TASK TO COMPLETE
Copy out the lines below word for word, leaving out the pictures.
--
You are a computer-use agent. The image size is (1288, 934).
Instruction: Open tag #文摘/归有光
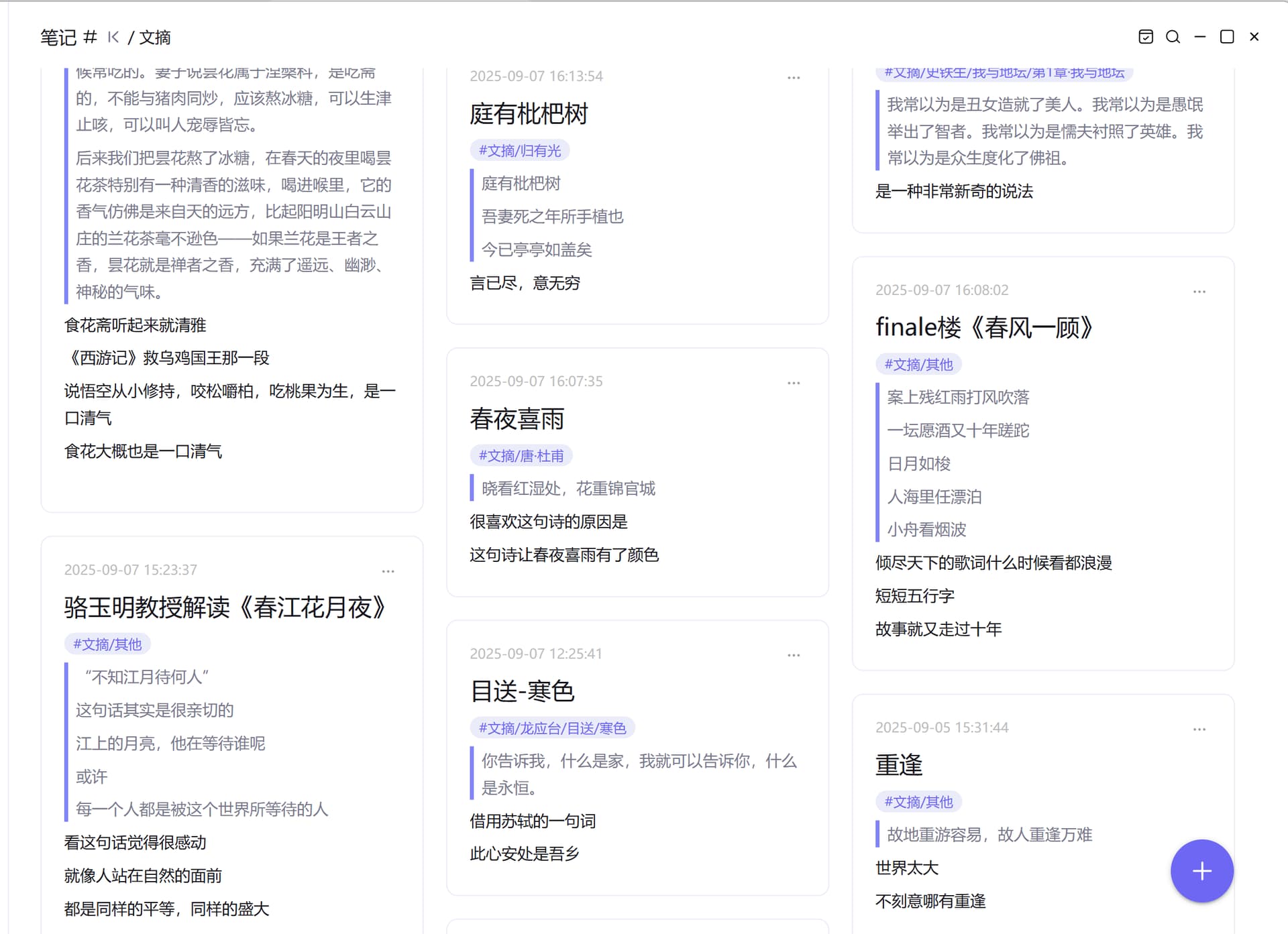pyautogui.click(x=519, y=151)
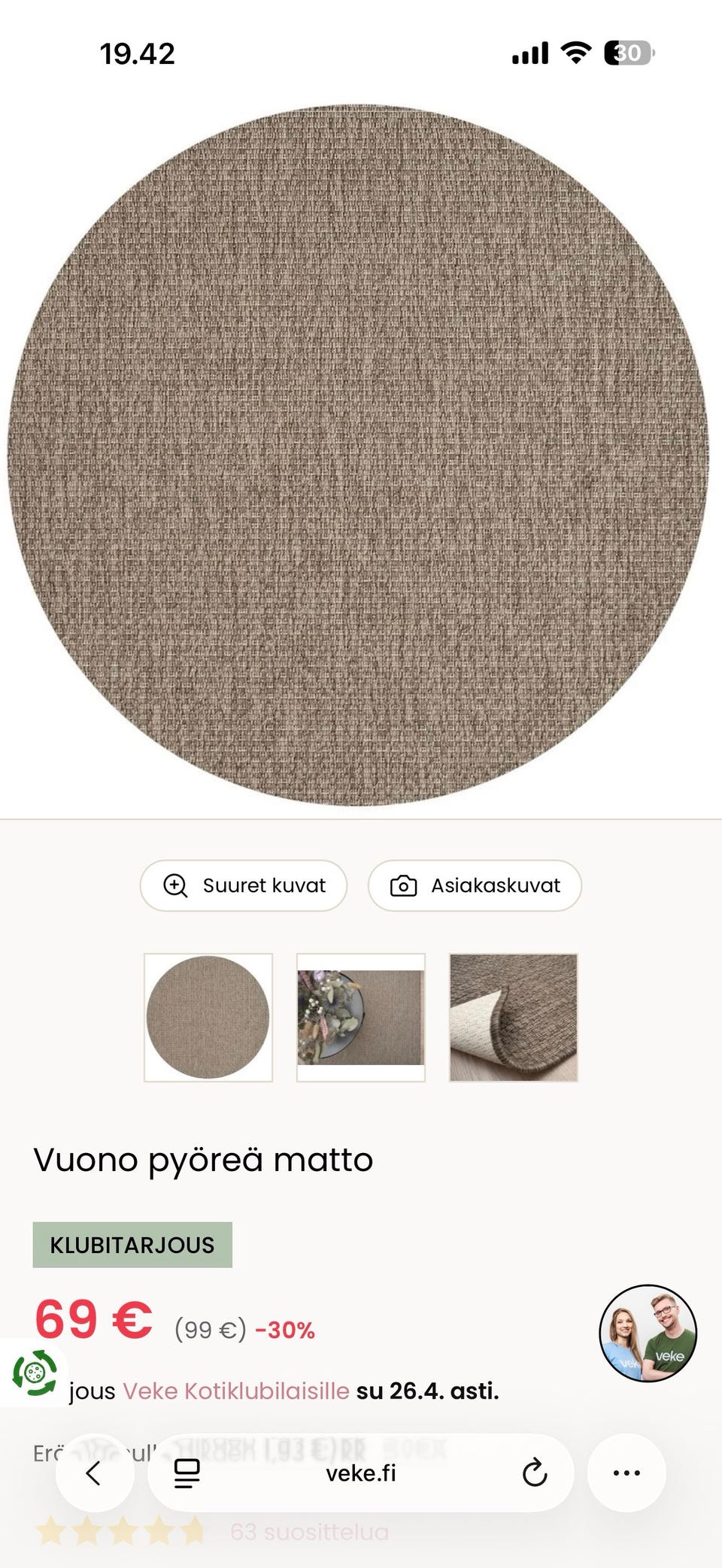Open the three-dot browser menu

coord(626,1473)
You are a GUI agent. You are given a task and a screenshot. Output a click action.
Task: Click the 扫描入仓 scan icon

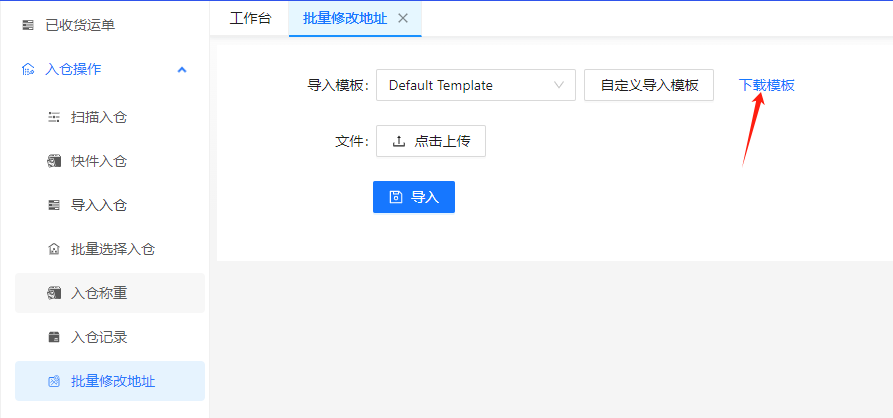pyautogui.click(x=54, y=118)
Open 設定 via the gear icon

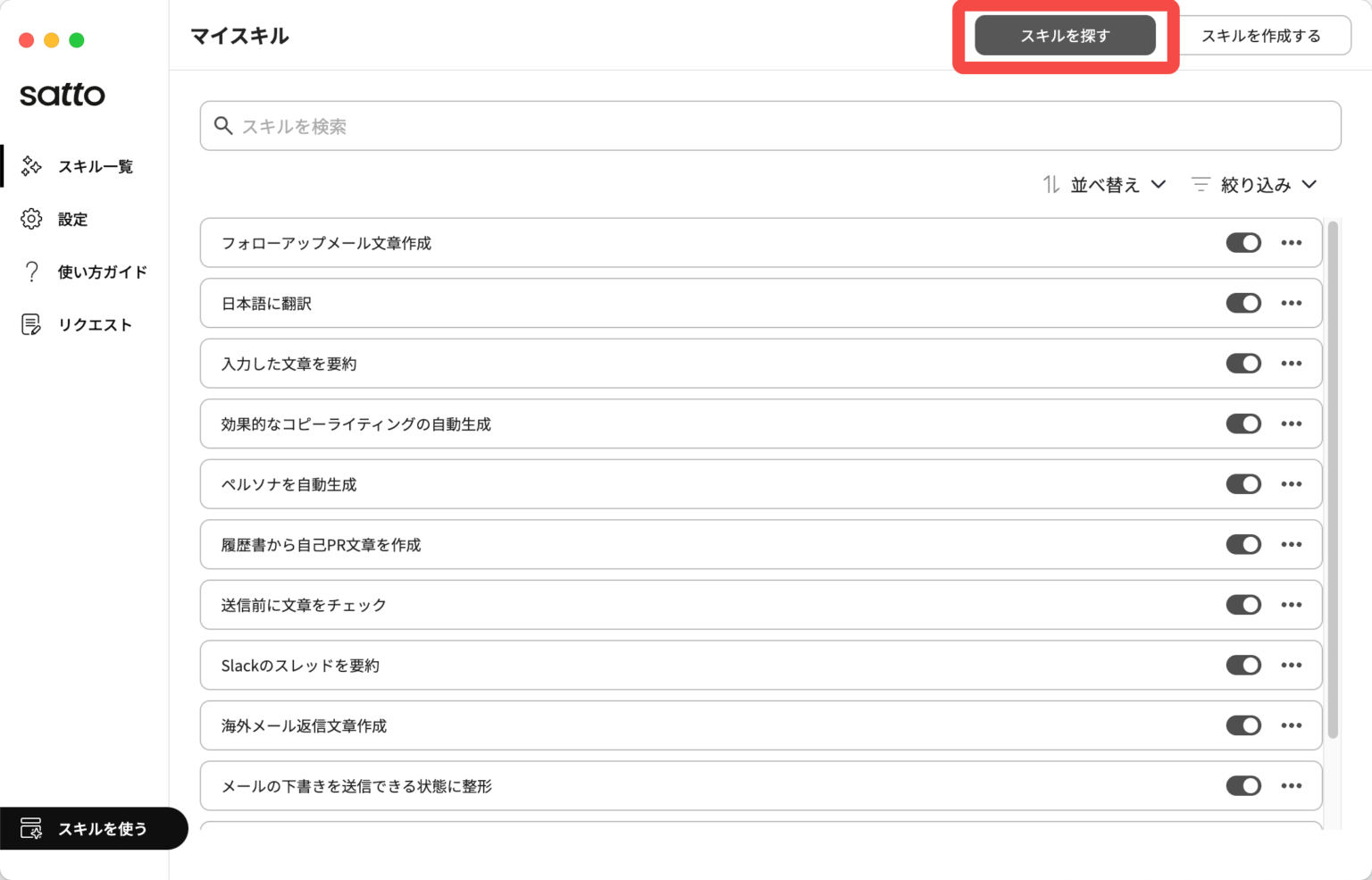point(32,219)
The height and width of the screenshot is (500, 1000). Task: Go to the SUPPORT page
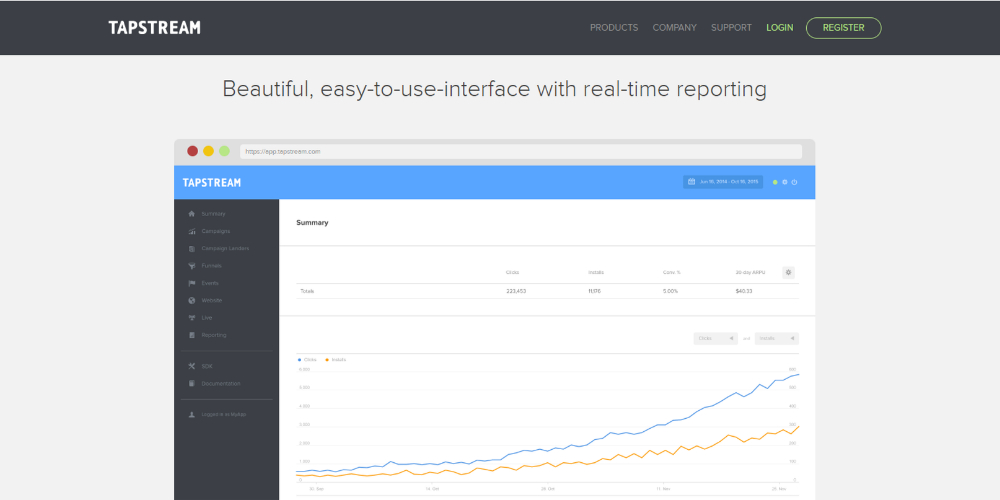pyautogui.click(x=731, y=28)
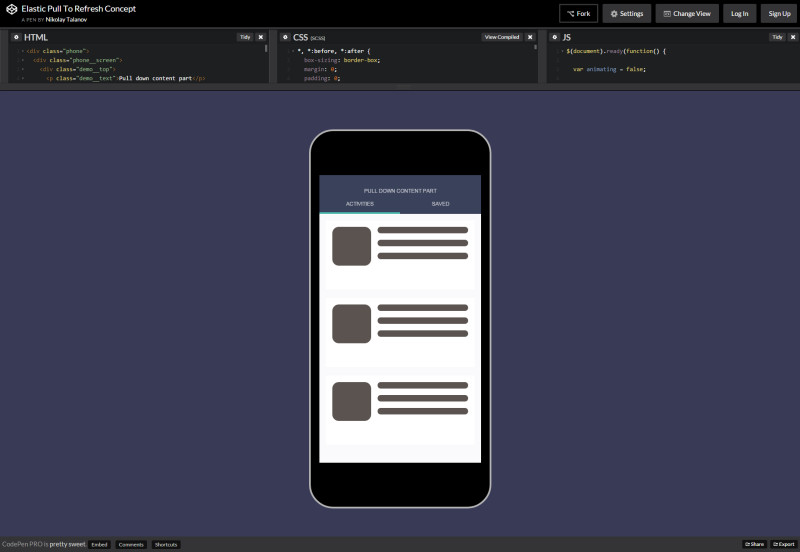Click the Sign Up button
800x552 pixels.
(x=779, y=14)
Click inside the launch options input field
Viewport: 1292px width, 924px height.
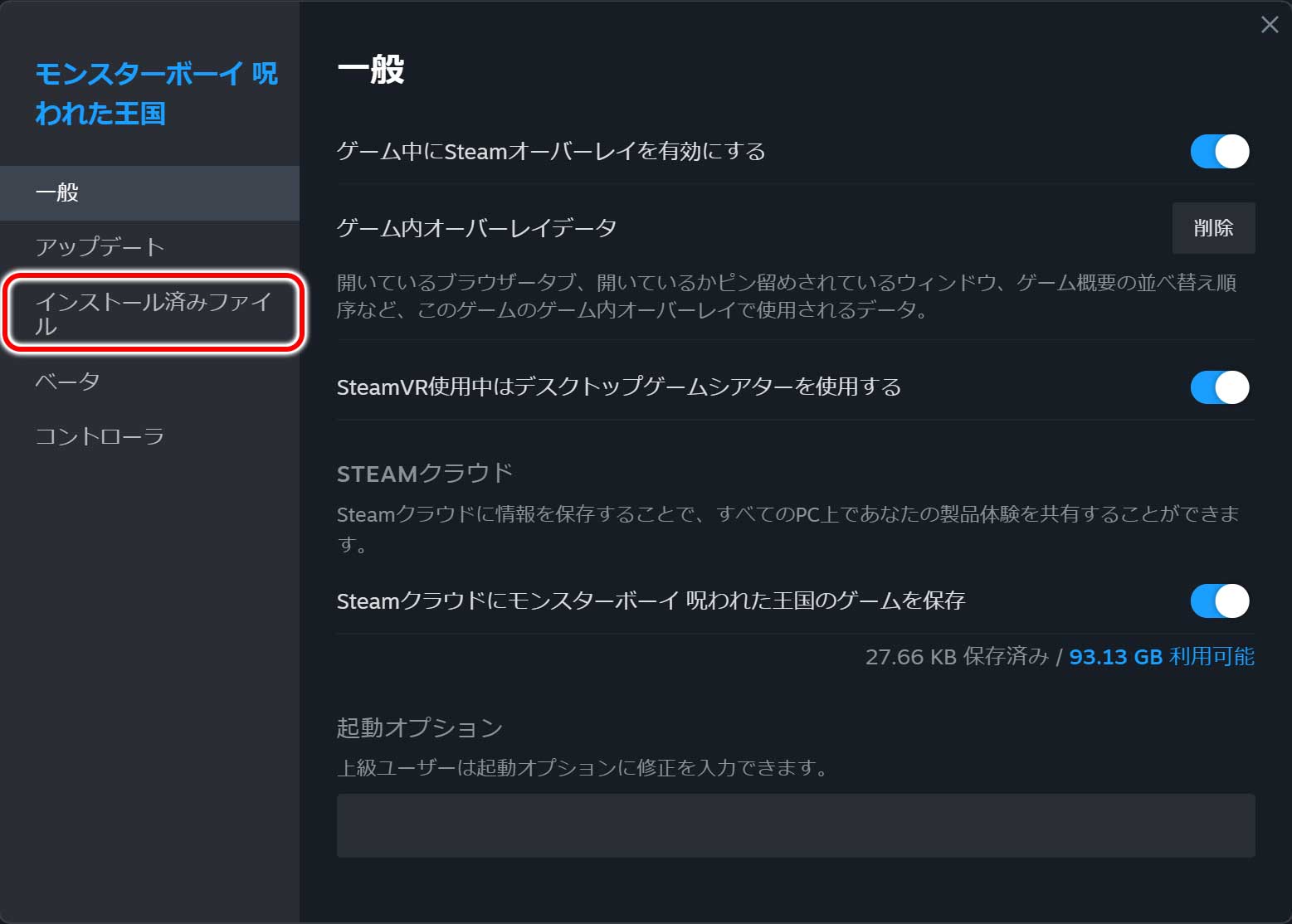coord(795,825)
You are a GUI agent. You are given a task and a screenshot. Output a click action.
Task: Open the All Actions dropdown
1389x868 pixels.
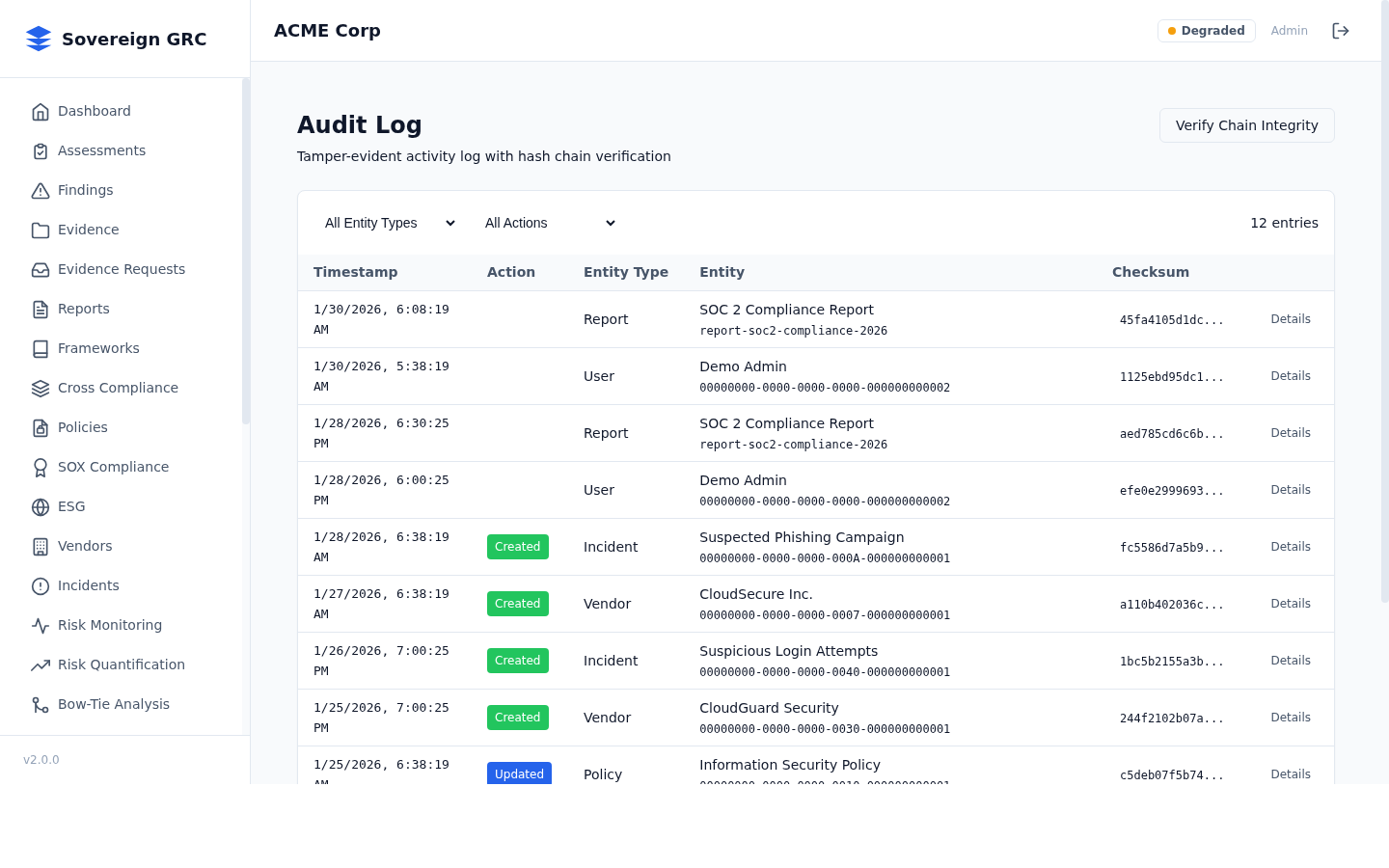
--
EXERCISE RESPONSE
You are a computer-use agent. The image size is (1288, 934).
Instruction: Open tag #文摘/归有光
pyautogui.click(x=519, y=151)
Open the three-dot browser menu

coord(626,1473)
You are a GUI agent. You are given a task and a screenshot. Output a click action.
Task: Click the 扫描入仓 scan icon

pyautogui.click(x=54, y=118)
Open 設定 via the gear icon

point(32,219)
The height and width of the screenshot is (500, 1000). Task: Go to the SUPPORT page
pyautogui.click(x=731, y=28)
Click the Sign Up button
800x552 pixels.
(x=779, y=14)
Click inside the launch options input field
Viewport: 1292px width, 924px height.
coord(795,825)
You are a GUI agent. You are given a task and a screenshot. Output a click action.
Task: Open the All Actions dropdown
1389x868 pixels.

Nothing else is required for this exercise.